Document Type: Research Article
Faculty of Basic Sciences, Islamic Azad University of Falavarjan, Falavarjan, Isfahan, Iran
Department of Genetics, Medical School, Isfahan University of Medical Sciences, Isfahan, Iran
Department of Genetic, Faculty of Basic Sciences, Tarbiat Modarres University, Tehran, Iran
Molecular Dept., Dr. Mohajery Diagnosis Lab, Isfahan, Iran
Several reports have indicated that infection with Non-Tuberculosis Mycobacteria (NTM) is increasing worldwide.Therefore,monitoring species causing micobacterial infection in any region is of great importance.

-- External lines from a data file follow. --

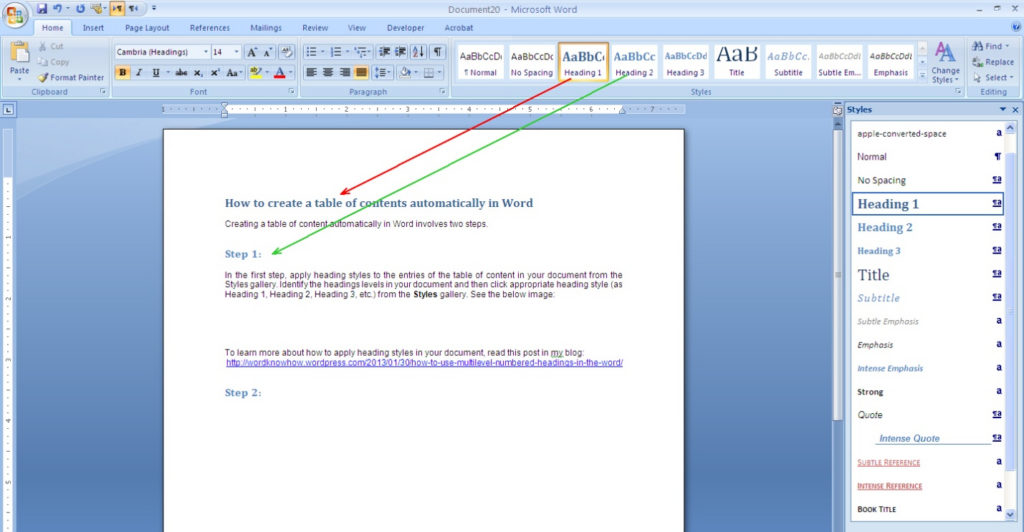This screenshot has width=1024, height=532.
Task: Toggle Bold formatting button
Action: [123, 72]
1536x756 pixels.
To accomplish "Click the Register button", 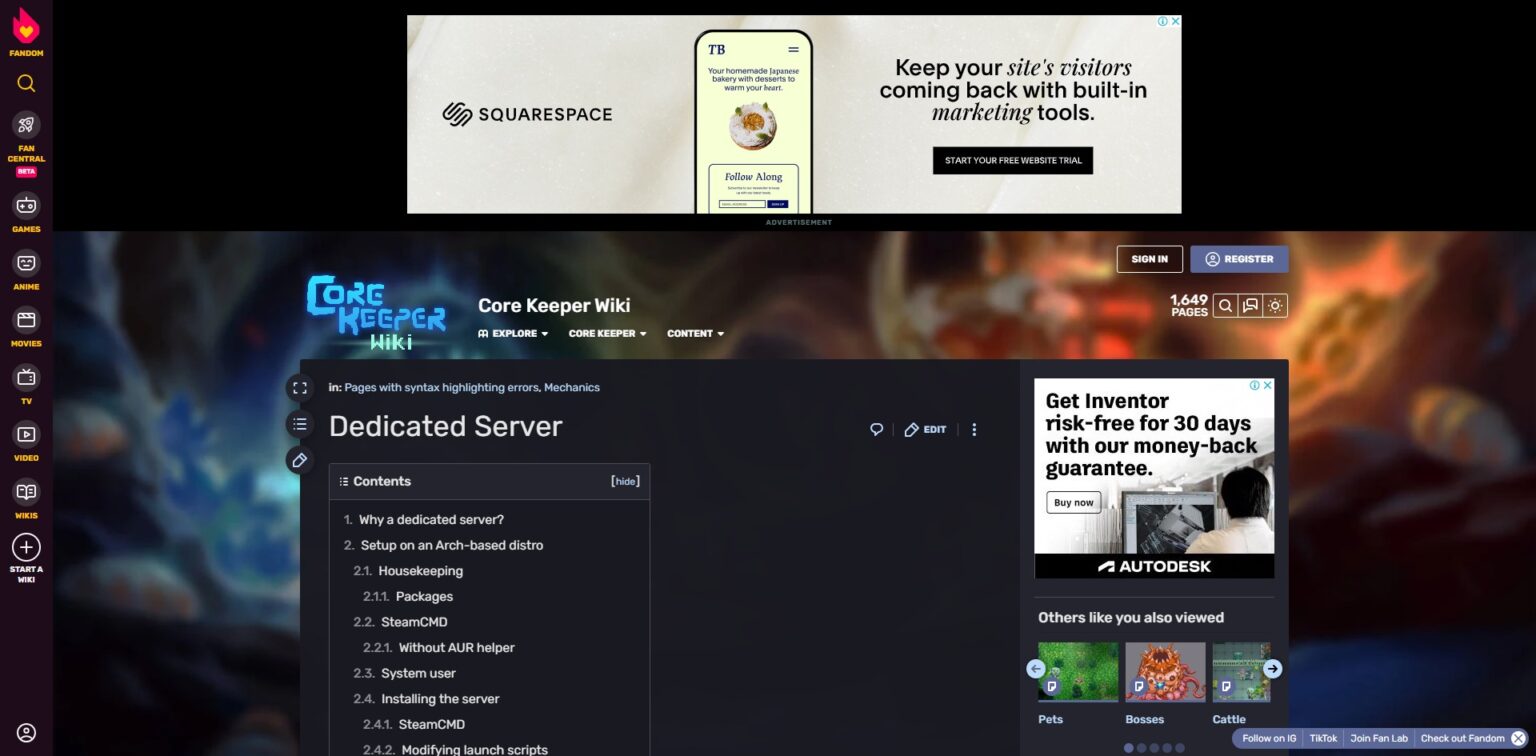I will coord(1239,259).
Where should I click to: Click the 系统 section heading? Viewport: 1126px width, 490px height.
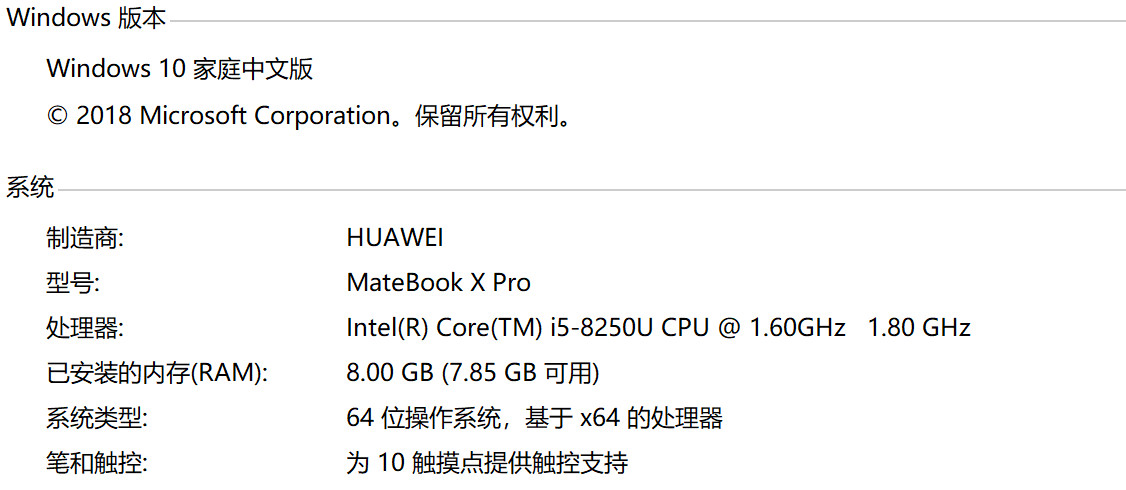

This study was going to detect, differentiate, and identify pathogenic mycobacteria in primary clinical samples. Eighty samples collected from tuberculosis suspected patients in Isfahan/Iran were included in this study. The clinical samples were processed for Acid Fast Bacilli (AFB), culture and PCR-PFLP procedures. A 342 bp fragment of rpoB gene was PCR amplified and the products were digested with HindII restriction enzyme to discriminate between tuberculosis and non-tuberculosis mycobacteria. The PCR products were then digested with HaeIII restriction enzyme to identify the species. Of 80 studied samples, 8 showed AFB on microscopy, 9 were cultured positive for mycobacteria, and 32 (40%) were shown positive by PCR. Moreover, 2 specimens were infected with mycobacterium other than tuberculosis. Further digestion with the enzyme HaeIII showed that one of these samples was Mycobacterium leprae and the other one was Mycobacterium kansasii. The results obtained by this study show that similar to many other regions, nontuberclusis mycobaceria infection is increasing in the studied region, although its prevalence in Isfahan is yet lower than the southern parts of Iran.